[Saved entries]
┄┄┄┄┄┄

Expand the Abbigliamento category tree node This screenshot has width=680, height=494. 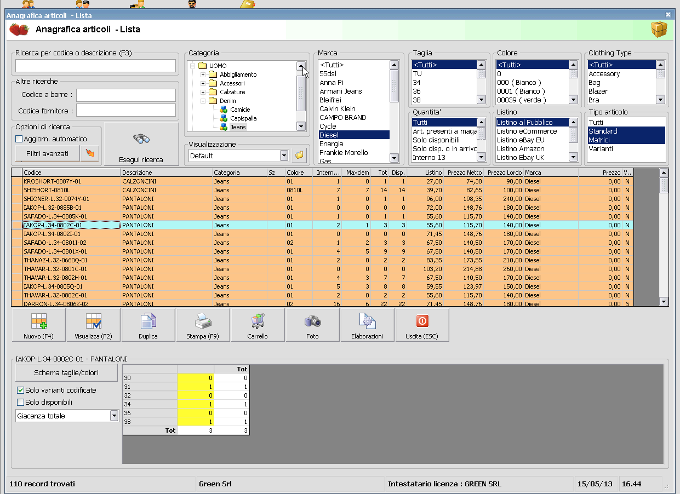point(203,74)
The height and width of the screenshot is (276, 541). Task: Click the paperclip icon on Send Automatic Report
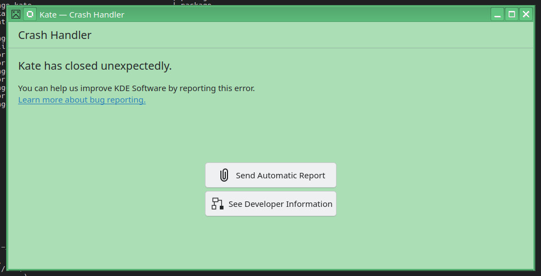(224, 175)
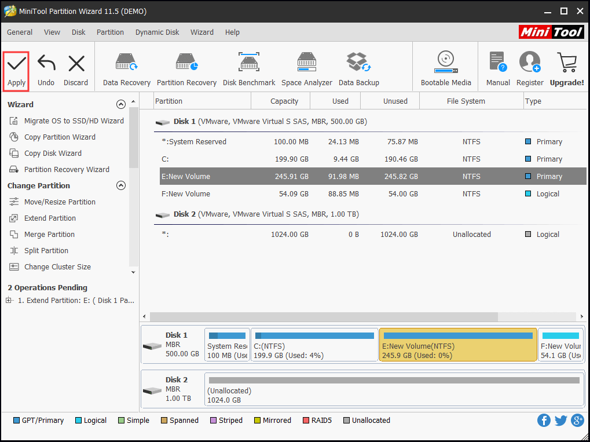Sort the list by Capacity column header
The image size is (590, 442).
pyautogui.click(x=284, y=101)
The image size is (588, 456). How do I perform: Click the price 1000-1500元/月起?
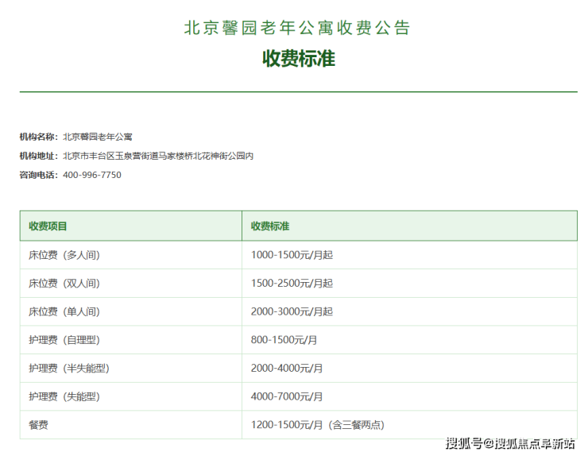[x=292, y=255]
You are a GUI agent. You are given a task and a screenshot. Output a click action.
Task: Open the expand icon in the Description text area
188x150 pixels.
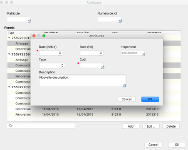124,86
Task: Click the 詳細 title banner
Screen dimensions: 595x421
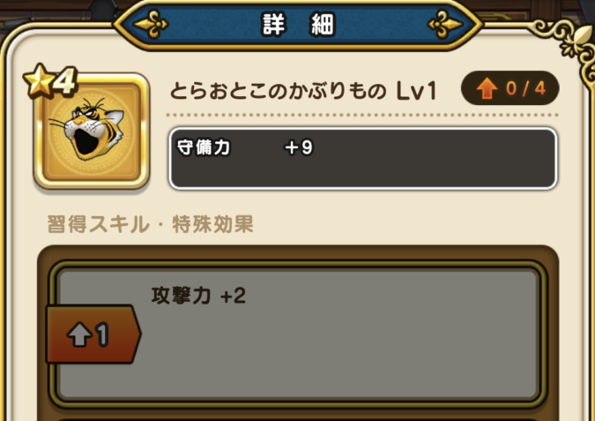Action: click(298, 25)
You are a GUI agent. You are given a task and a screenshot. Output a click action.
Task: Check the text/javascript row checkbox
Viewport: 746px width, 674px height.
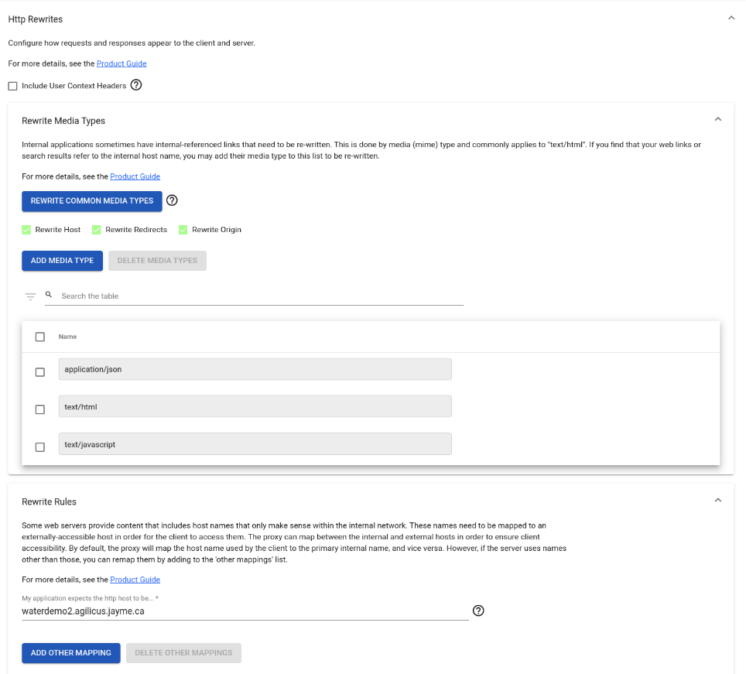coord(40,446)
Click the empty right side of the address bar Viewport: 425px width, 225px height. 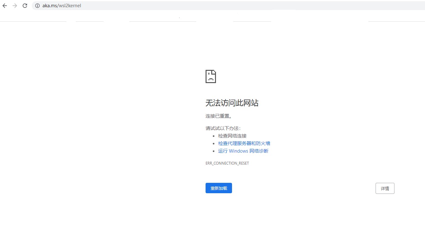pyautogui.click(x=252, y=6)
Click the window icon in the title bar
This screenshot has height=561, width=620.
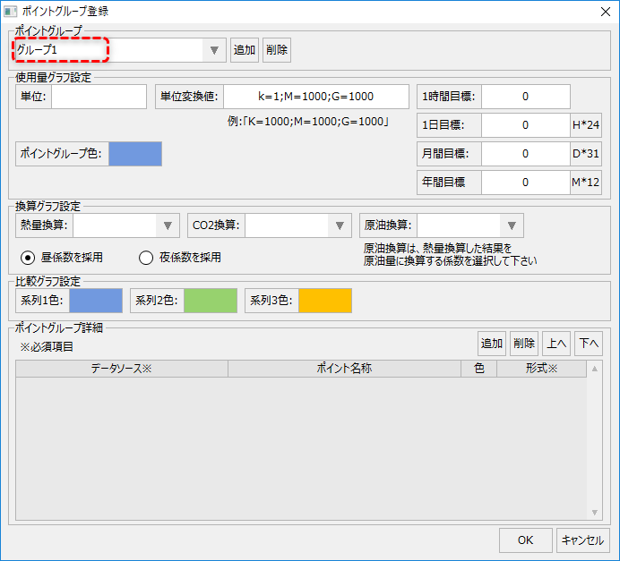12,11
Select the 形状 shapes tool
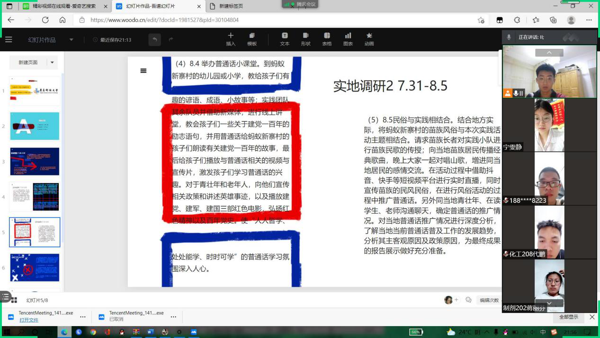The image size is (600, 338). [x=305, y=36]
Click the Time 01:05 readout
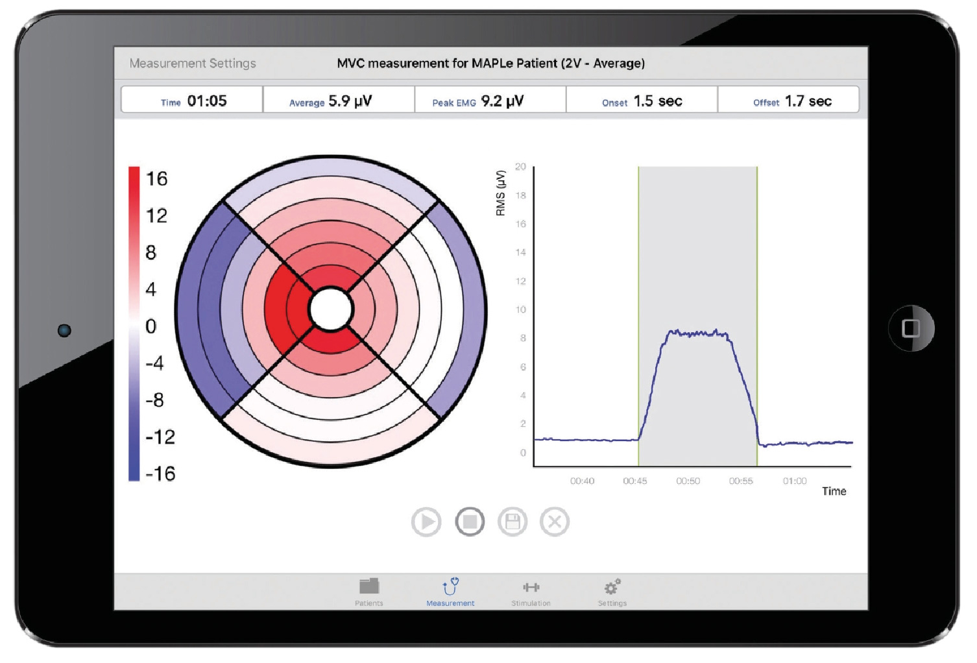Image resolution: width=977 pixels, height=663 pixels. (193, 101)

┄┄┄┄┄┄

• ASSIGNMENT
From the line that contains "Click the window icon in the title bar" through the last line of the entries, transcribe every line exactly, leaving out the pictures.

• EXERCISE ANSWER
Click the window icon in the title bar
This screenshot has height=561, width=620.
12,11
Select the 形状 shapes tool
The image size is (600, 338). [x=305, y=36]
Click the Time 01:05 readout
Image resolution: width=977 pixels, height=663 pixels. (193, 101)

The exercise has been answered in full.